-- Excerpted text follows --

Key takeaways include:

Technological Advancement: NE-AFM overcomes limitations of traditional Atomic Force Microscopy (AFM) by using a nanoneedle probe (about 160 nm in diameter) inserted directly into the cell. This method avoids interference from the cell membrane and cytoskeleton, providing an accurate, nanoscale map of the nucleus's mechanical properties (Ichikawa et al., 2024).

Cancer Findings in Lung Cancer Cells (PC9):

Nuclear Stiffening: Human lung cancer cells (PC9) showed significantly increased nuclear elasticity (stiffening) under serum-free conditions. This correlated with increased chromatin compaction, specifically marked by higher levels of trimethylation of histone H4 at lysine 20 (H4K20me3).

Nuclear Softening: Treatment with Transforming Growth Factor beta (TGF-$\beta$), which induces epithelial–mesenchymal transition (EMT) (a process linked to metastasis), caused nuclear softening and a reduction in H4K20me3 levels.
Mechanism of Elasticity Change: The study suggests that changes in nuclear elasticity are primarily driven by chromatin compaction states (changes in how DNA and proteins are packed), not by alterations in nuclear lamins (Ichikawa et al., 2024).

-- Excerpted text concluded --
-- Extracted records follows --

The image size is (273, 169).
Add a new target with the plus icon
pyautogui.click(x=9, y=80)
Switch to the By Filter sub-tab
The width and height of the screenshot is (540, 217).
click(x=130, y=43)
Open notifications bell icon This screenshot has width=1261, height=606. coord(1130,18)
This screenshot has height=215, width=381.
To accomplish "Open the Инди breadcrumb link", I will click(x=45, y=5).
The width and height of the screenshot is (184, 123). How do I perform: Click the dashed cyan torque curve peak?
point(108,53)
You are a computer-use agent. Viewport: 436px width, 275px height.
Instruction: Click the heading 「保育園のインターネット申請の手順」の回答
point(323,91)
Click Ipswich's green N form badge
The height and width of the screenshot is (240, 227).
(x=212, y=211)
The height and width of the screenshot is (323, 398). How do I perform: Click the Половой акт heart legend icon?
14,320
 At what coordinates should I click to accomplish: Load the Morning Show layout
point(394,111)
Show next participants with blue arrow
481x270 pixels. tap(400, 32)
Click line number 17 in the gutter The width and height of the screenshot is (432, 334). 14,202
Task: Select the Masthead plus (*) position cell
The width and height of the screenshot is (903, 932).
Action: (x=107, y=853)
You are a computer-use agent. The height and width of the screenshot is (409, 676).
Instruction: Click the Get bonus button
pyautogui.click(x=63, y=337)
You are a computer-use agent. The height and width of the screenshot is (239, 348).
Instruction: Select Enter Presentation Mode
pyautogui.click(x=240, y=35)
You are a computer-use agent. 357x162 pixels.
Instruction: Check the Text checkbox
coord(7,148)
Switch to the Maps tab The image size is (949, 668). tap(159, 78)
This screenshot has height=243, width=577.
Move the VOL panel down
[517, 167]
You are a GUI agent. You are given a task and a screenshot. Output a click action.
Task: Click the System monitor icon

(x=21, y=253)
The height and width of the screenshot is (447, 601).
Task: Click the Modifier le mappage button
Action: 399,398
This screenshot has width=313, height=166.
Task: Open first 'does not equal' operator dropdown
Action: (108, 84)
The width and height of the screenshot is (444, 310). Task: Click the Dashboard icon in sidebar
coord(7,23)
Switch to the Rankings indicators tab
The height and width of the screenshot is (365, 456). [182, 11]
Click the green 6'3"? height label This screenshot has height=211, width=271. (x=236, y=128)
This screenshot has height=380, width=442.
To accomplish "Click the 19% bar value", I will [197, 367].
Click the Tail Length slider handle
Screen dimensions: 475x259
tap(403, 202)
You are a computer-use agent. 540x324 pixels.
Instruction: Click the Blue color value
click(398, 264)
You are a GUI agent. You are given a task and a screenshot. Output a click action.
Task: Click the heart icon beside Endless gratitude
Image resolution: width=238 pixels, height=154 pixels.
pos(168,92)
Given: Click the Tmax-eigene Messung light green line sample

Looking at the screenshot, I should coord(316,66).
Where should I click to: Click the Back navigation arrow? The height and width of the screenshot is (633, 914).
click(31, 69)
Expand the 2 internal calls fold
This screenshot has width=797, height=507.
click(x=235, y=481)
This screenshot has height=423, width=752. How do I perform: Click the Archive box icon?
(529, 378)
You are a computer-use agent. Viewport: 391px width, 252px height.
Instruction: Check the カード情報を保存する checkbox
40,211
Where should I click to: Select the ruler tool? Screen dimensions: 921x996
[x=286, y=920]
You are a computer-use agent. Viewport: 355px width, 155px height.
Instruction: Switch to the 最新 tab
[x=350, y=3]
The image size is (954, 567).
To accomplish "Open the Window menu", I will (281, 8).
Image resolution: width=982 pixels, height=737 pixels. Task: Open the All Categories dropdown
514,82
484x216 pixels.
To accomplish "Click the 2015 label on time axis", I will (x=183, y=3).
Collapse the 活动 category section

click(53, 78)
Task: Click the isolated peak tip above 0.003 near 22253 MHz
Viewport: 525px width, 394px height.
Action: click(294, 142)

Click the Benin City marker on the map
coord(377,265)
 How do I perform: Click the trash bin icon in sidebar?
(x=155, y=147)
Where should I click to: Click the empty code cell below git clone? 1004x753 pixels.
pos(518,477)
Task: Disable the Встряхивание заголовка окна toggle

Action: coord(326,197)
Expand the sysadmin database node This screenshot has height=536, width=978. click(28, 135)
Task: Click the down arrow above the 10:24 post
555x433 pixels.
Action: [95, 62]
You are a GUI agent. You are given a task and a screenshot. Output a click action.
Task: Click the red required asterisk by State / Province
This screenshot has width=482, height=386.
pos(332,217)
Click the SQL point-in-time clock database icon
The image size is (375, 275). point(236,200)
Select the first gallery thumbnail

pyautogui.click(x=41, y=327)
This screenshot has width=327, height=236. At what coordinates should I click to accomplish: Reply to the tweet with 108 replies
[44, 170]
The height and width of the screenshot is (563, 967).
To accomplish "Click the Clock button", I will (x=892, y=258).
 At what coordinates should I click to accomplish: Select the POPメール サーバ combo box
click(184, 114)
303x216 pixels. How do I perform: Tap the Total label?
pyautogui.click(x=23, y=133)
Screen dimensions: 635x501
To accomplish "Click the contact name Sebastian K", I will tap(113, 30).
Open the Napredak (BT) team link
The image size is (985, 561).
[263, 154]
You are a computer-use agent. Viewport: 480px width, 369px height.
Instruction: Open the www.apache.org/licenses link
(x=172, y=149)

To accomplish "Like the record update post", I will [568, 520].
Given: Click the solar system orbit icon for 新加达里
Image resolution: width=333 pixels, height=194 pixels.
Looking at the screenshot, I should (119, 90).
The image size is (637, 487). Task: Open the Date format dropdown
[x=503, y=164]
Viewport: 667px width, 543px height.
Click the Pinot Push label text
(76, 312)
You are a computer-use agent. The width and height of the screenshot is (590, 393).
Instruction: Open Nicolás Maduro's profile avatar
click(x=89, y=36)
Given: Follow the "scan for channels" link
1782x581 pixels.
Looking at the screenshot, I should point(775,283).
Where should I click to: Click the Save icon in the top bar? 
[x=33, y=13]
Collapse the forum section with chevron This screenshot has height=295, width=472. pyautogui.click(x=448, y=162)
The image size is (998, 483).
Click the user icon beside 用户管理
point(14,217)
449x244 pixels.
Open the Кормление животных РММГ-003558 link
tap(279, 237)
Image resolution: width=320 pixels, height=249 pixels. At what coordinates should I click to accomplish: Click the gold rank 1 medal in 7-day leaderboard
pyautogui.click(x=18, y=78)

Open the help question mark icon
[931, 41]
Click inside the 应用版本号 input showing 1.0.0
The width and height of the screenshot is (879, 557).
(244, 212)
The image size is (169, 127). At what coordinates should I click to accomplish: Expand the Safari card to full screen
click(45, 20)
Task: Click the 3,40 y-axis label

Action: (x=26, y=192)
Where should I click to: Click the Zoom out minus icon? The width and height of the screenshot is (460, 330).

-- Extracted records concluded --

# [Your goal]
Update the part of the text on nuclear elasticity that opens with the words "Nuclear Softening: Treatment" and closes with "in H4K20me3 levels.", replacing "metastasis" with "tumor spread". The material is separate from the text on nuclear elasticity.

# [Task result]
Nuclear Softening: Treatment with Transforming Growth Factor beta (TGF-$\beta$), which induces epithelial–mesenchymal transition (EMT) (a process linked to tumor spread), caused nuclear softening and a reduction in H4K20me3 levels.